Linux/AM5728: CPSW issues

xixi

Expert 2990 points

Part Number: AM5728

Tool/software: Linux

HI ALL

Just know we use the am5728 to do network distribution and we have two ethernet, eth0 and eth1.

But we countered an issues.

The eth0 can receive or send network package at 300Mb/s and the linux system can work well.

The eth1 also can receive or send network package at 300Mb/s and the linux system can work well.

However if we use the eth0 and eth1 together and the both ethernet card send or receive at 200Mb/s.

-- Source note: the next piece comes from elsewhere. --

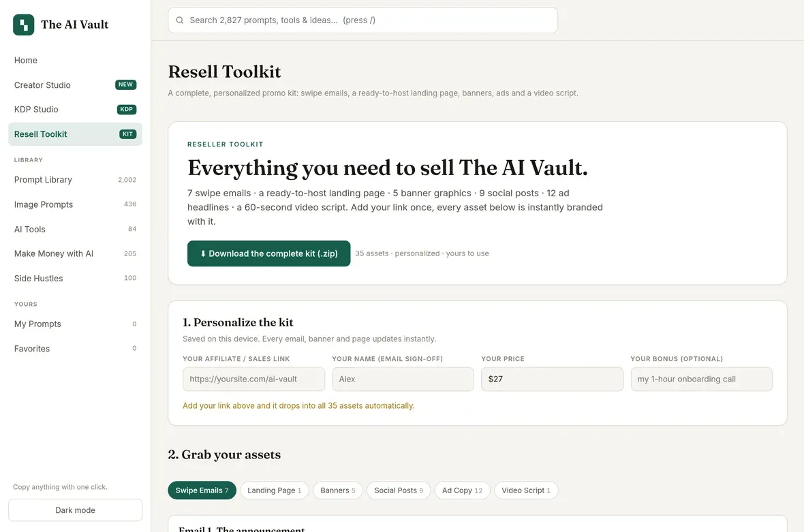Image resolution: width=804 pixels, height=532 pixels.
Task: Open Favorites in the sidebar
Action: point(76,349)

the eth1 will crashed and droped package and linux system will print watchdog time out error like below:

root@am57xx-evm:~# [ 22.078811] ------------[ cut here ]------------

[ 22.083590] WARNING: CPU: 0 PID: 3 at net/sched/sch_generic.c:316 dev_watchdog+0x258/0x25c

[ 22.091967] NETDEV WATCHDOG: eth1 (cpsw): transmit queue 0 timed out

[ 22.098347] Modules linked in: bc_example(O) sha512_generic sha512_arm sha256_generic sha1_generic sha1_arm_neon sha1_arm md5 xfrm_user xfrm4_tunnel cbc ipcomp xfrm_ipcomp esp4 ah4 af_key xfrm_algo bluetooth rpmsg_proto xhci_plat_hcd xhci_hcd pru_rproc usbcore pruss_intc pruss rpmsg_rpc dwc3 udc_core usb_common snd_soc_simple_card snd_soc_simple_card_utils snd_soc_omap_hdmi_audio ahci_platform libahci_platform libahci pvrsrvkm(O) libata omap_aes_driver omap_sham pruss_soc_bus omap_wdt scsi_mod ti_vpe ti_sc ti_csc ti_vpdma rtc_omap dwc3_omap rtc_palmas extcon_palmas extcon_core rtc_ds1307 omap_des snd_soc_tlv320aic3x des_generic crypto_engine omap_remoteproc virtio_rpmsg_bus rpmsg_core remoteproc sch_fq_codel uio_module_drv(O) uio gdbserverproxy(O) cryptodev(O) cmemk(O)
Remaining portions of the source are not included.